I had recently been teaching classes in boatbuilding around the Bay Area and considered a rowing shell might be a good addition to the workshop menu. Gregg thought taking patterns off the old boat risky because of its age and dubious ancestry. He offered to loft the boat before building a new one so we could be confident that the lines were fair. I had recently been in touch with Dick Wagner, the director at the Center for Wooden Boats in Seattle, Washington about teaching classes. Dick was himself a rower and had been approached by the family of a young man tragically killed in an accident. They wanted to sponsor a class in his honor and since he had been a keen rower the obvious choice was one of the Petaluma rowing shells.
The Center for Wooden Boats was known for its floating workshop which made it impossible to use a conventional spirit level--an essential tool when building such a long narrow boat.

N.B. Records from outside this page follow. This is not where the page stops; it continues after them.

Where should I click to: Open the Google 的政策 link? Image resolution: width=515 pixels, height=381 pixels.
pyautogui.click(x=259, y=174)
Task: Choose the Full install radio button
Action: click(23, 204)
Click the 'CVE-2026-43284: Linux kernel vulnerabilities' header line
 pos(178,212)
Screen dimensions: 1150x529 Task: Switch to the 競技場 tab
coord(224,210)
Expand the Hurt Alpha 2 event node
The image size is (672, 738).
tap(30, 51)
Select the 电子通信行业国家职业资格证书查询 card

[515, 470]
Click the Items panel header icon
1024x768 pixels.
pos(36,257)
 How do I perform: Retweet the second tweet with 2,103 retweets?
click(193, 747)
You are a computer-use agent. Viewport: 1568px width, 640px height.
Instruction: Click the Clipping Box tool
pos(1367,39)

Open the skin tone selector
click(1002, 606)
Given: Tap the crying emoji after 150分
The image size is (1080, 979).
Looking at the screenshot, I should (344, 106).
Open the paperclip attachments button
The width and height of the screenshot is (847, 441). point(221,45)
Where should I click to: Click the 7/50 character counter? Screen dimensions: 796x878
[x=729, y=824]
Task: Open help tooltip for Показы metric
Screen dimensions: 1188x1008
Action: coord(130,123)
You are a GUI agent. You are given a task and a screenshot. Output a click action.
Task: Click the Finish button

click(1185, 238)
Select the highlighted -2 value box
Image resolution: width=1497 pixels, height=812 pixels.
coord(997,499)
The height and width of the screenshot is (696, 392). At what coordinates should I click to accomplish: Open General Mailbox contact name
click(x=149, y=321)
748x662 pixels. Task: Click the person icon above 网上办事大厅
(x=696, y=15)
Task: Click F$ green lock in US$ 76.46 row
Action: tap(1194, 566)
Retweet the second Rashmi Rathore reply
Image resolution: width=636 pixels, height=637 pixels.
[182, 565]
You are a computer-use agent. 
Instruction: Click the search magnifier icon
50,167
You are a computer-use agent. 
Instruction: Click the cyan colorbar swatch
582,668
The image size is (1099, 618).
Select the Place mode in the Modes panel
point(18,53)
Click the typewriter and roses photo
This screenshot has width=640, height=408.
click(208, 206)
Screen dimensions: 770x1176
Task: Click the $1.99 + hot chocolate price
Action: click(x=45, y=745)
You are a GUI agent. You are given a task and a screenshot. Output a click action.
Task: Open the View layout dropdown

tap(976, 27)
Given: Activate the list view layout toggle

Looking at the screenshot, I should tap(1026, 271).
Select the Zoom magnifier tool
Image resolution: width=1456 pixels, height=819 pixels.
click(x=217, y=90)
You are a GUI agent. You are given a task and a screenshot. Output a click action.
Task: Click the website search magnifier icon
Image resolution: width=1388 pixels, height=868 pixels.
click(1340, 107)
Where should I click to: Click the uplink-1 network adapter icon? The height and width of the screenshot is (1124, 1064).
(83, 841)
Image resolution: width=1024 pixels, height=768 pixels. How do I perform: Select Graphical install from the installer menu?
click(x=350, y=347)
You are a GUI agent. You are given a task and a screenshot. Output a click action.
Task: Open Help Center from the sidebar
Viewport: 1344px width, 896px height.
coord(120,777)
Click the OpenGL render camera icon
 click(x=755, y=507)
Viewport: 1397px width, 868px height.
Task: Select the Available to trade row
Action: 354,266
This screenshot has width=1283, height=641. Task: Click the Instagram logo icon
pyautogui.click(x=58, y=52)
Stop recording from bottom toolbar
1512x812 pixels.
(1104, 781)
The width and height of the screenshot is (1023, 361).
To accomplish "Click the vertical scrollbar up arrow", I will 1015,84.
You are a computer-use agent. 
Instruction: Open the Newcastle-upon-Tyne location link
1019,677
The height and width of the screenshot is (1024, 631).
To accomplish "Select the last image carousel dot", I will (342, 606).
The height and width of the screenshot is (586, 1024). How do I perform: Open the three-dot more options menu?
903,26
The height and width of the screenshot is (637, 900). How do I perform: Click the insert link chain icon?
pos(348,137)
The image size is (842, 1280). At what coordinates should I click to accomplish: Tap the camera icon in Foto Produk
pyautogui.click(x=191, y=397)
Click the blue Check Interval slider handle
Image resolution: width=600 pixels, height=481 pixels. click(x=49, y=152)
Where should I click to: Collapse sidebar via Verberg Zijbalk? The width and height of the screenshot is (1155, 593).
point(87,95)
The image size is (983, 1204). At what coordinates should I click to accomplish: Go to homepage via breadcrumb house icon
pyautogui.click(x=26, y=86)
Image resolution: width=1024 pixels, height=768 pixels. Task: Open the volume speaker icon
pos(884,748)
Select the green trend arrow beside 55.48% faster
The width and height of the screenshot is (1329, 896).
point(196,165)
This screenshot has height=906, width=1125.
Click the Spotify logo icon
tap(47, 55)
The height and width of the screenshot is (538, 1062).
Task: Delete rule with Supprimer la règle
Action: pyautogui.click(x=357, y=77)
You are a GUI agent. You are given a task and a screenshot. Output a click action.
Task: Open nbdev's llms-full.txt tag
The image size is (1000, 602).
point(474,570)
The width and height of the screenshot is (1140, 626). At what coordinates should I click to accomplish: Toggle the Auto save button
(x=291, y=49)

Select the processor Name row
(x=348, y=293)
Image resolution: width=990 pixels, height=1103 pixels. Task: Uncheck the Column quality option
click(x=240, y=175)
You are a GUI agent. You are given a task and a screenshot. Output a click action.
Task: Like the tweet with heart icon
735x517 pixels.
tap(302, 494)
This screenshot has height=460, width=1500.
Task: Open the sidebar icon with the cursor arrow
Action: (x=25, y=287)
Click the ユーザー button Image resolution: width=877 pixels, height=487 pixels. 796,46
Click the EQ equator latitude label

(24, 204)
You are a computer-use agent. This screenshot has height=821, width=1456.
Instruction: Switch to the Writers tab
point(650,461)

To remedy this I had every student stand on the workshop floor so I could draw the outline of each foot with a felt pen. I gave each student a number and from then on when we needed to use a level all the students reverted to their stations. “Level time” I would say.
The name Max just fitted on the narrow transom but the class was oversubscribed so we ran another shortly after. We considered an appropriate name for the second boat and decided to ask the family if we could call it “Min.” The response was, “Of course, Max had a great sense of humor and would have enjoyed it.”
We asked Dick Wagner to take the new boat out and watched as he expertly rowed out on the landlocked waters of Lake Louise in the heart of downtown Seattle. Dick is no longer with us but the Center continues to flourish and the week long boat building classes became a feature of CWB’s program. Building a recreational rowing shell like the Petaluma remains a considerable challenge and no one has yet attempted it. So Max and Min still hang in the same workshop where they were built some 30 years ago.